# [WRITTEN TASK 1]
Copy the following entries exactly as they appear, starting at the line with "Open WhatsApp for the Lilium Tower deal" and ending after the line with "coord(1116,489)".

# [PASSAGE]
....

---
title: 6.4 The QR Algorithm for Eigenvalues
subject:  Eigenvalues
subtitle: 
short_title: 6.4 The QR Algorithm for Eigenvalues
authors:
  - name: Nikolai Matni
    affiliations:
      - Dept. of Electrical and Systems Engineering
      - University of Pennsylvania
    email: nmatni@seas.upenn.edu
license: CC-BY-4.0
keywords: Eigenvalues, Eigenvectors
math:
  '\vv': '\mathbf{#1}'
  '\bm': '\begin{bmatrix}'
  '\em': '\end{bmatrix}'
  '\R': '\mathbb{R}'
---

[![Binder](https://mybinder.org/badge_logo.svg)](https://mybinder.org/v2/gh/nikolaimatni/ese-2030/HEAD?labpath-/05_Ch_6_Eigenvalues_and_Eigenvectors/074-qr_algorithm.ipynb)

{doc}`Lecture notes <../lecture_notes/Lecture 11 - Eigvenvalues and Eigenvectors part 1 (dynamical systems, determinants, basic definitions and computations).pdf>`

## Reading

Material related to this page, as well as additional exercises, can be found in ALA 8.1.

## Learning Objectives

By the end of this page, you should know:
- the definition of similar matrices,
- the definition of the Schur decomposition of a matrix,
- how to use the QR algorithm to find the eigenvalues of a matrix.

....

# [EXERCISE INPUT]
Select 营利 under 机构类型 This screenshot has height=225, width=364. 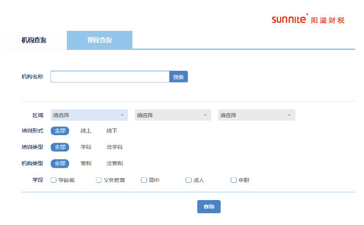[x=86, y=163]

....

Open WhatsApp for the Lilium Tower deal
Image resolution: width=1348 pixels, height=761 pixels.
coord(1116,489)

....

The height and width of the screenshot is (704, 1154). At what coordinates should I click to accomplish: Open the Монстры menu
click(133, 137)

....

# [WRITTEN TASK 2]
Rewrite the QR algorithm page from the words "Material related to" through the words "of a matrix.", replacing "exercises" with "problems".

# [TASK RESULT 1]
Open WhatsApp for the Lilium Tower deal
Image resolution: width=1348 pixels, height=761 pixels.
coord(1116,489)

# [TASK RESULT 2]
Material related to this page, as well as additional problems, can be found in ALA 8.1.

## Learning Objectives

By the end of this page, you should know:
- the definition of similar matrices,
- the definition of the Schur decomposition of a matrix,
- how to use the QR algorithm to find the eigenvalues of a matrix.